III. Stanza 3 encourages being students of the scriptures
“I would be learning day by day the lessons
My heavenly Father gives me in His Word;
I would be quick to hear the lightest whisper,
And prompt and glad to do the things I’ve heard.”
A. We need to be daily learning the lessons that God has in His word: Acts 17.11, 1 Thess. 2.13, 2 Tim. 3.16-17
B. We need to be quick in hearing His slightest whispers, which are found in the written word: Matt. 17.5, Mk. 4.9, Jn. 6.44-45
C. And we need to be prompt and glad to do what we have heard, knowing that just hearing is not enough: Matt. 7.21, Jn. 14.15, Jas. 1.22-25

IV. Stanza 4 encourages prayer
“I would be prayerful through each busy moment;
I would be constantly in touch with God;
I would strong to follow where He leads me;
I would have faith to keep the path Christ trod.”
A. We need to be prayerful through each busy moment: Lk. 18.1, Rom. 12.12, 1 Thess. 5.16-18
B. We need to be constantly in touch with God; He speaks to us through His word and we speak to Him through prayer: Matt. 7.7-11, Phil. 4.6-7, Jas. 5.13-18. One source has the third line as reading, “I would be tuned to hear His slightest whisper.” I do not know if this was the original and it has been altered to make it a little different from the almost identical part of stanza 3, or if the original was altered to this for some reason or another.
C. And we need to have the kind of faith that is necessary to keep the path Christ trod: Heb. 11.1-6, Jas. 1.2-8, 1 Pet. 2.21-24

CONCL.: Each stanza concludes with a repetition of the final line.  Sometime after Walter’s death in 1918, three more stanzas were written by his good friend and fellow Congregational minister Samuel Ralph Harlow (1885-1972):
1. “Who is so low that I am not his brother?
Who is so high that I’ve no path to him?
Who is so poor, I may not feel his hunger?
Who is so rich I may not pity him?”
2. “Who is so hurt I may not know his heartache?
Who sings for joy my heart may never share?
Who in God’s heaven has passed beyond my vision?
Who to Hell’s depths where I may never fare?”
3. “May none, then, call on me for understanding,
May none, then, turn to me for help in pain,
And drain alone his bitter cup of sorrow,
Or find he knocks upon my heart in vain.”
The desire to manifest a faithful, helping, godly, prayerful character is an unusual goal for a young person, especially in today’s materialistic and selfish society.

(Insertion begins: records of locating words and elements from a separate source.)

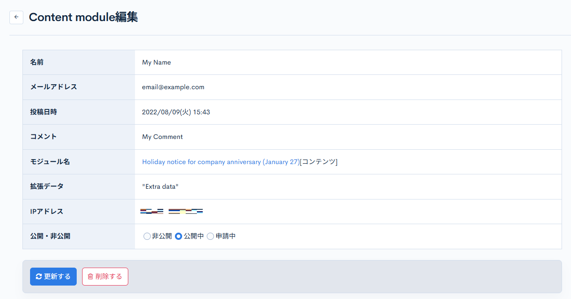Click the My Name value cell

[156, 62]
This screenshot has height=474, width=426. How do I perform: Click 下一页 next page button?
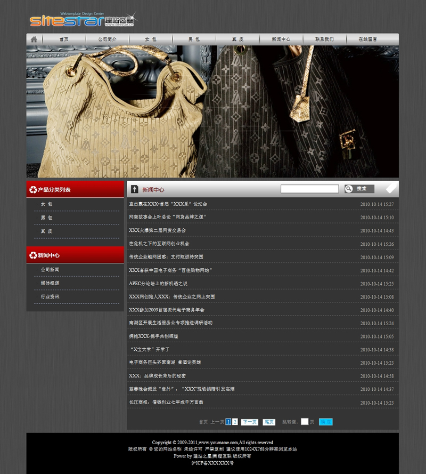[x=249, y=422]
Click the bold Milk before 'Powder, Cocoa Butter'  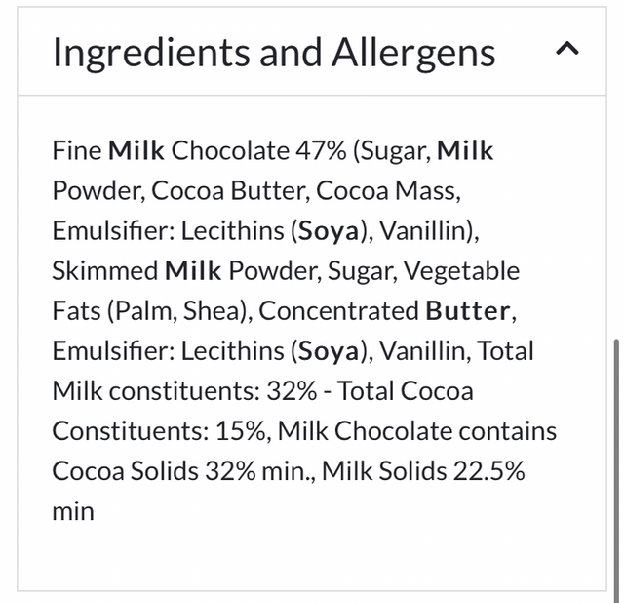(x=465, y=151)
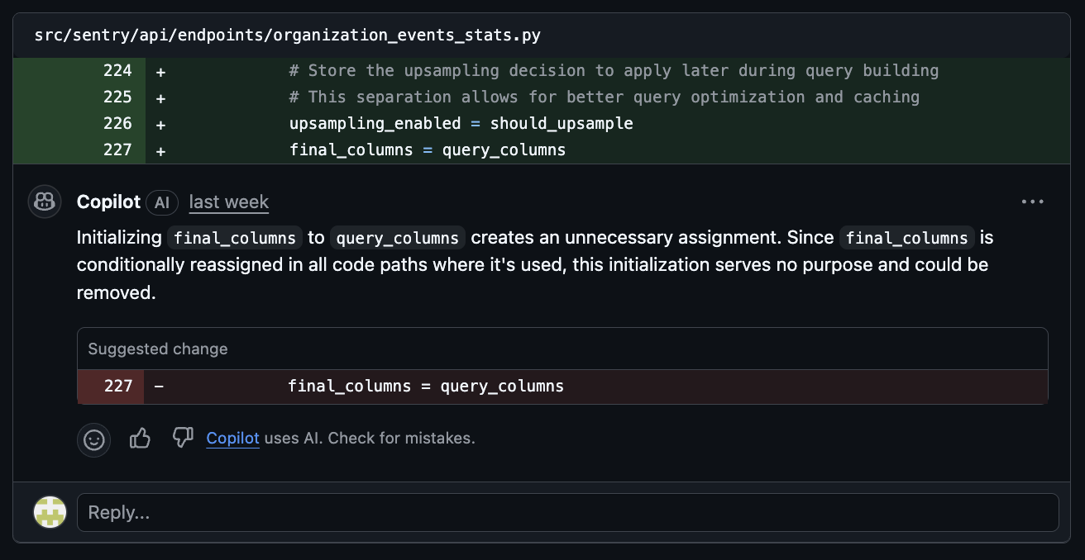Select the plus sign on added line 227
Viewport: 1085px width, 560px height.
pos(160,149)
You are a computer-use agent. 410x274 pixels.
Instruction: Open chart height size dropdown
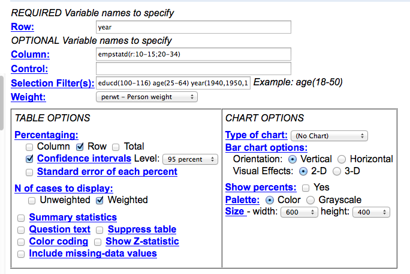(x=371, y=212)
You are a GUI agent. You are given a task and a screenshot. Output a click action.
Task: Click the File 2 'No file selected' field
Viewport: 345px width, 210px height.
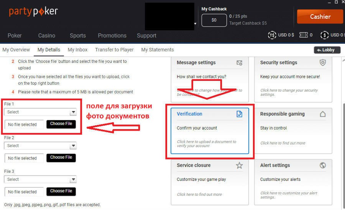click(24, 158)
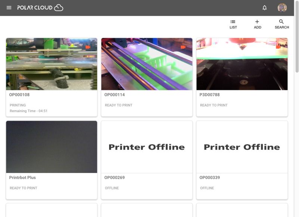
Task: Click the OP000114 camera feed thumbnail
Action: (x=147, y=64)
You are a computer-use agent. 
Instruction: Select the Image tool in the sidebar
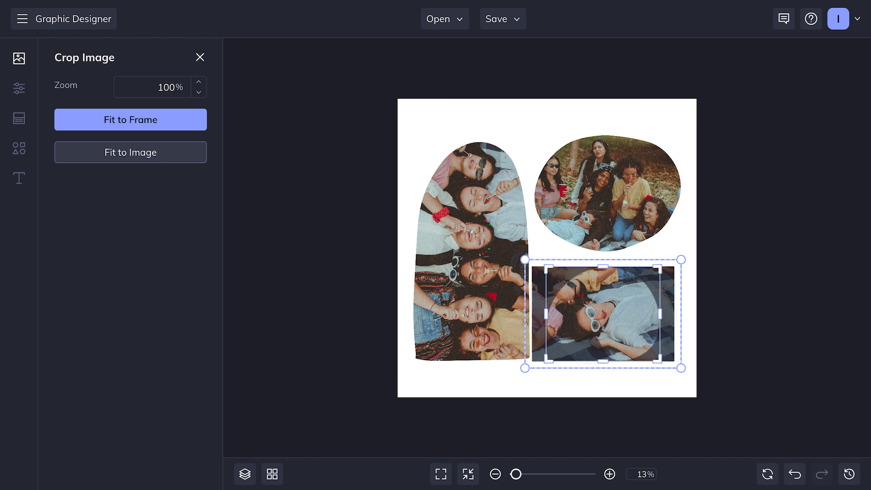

Yet, the author’s life is often cited as an outstanding example of his own words. Hartford Seminary placed his name on its honor roll where it can still be seen today. In the First Congregational Church of Christ in New Britain, Cn, there is a memorial tablet place there Feb. 14, 1926, on which the first two stanzas of this hymn are inscribed. Even though Walter is no longer alive, his commitment lives on in these words. In a culture that can easily corrupt even the best of minds, it is important that I seek God’s help in my daily life so that in all things to Him “I Would Be True.”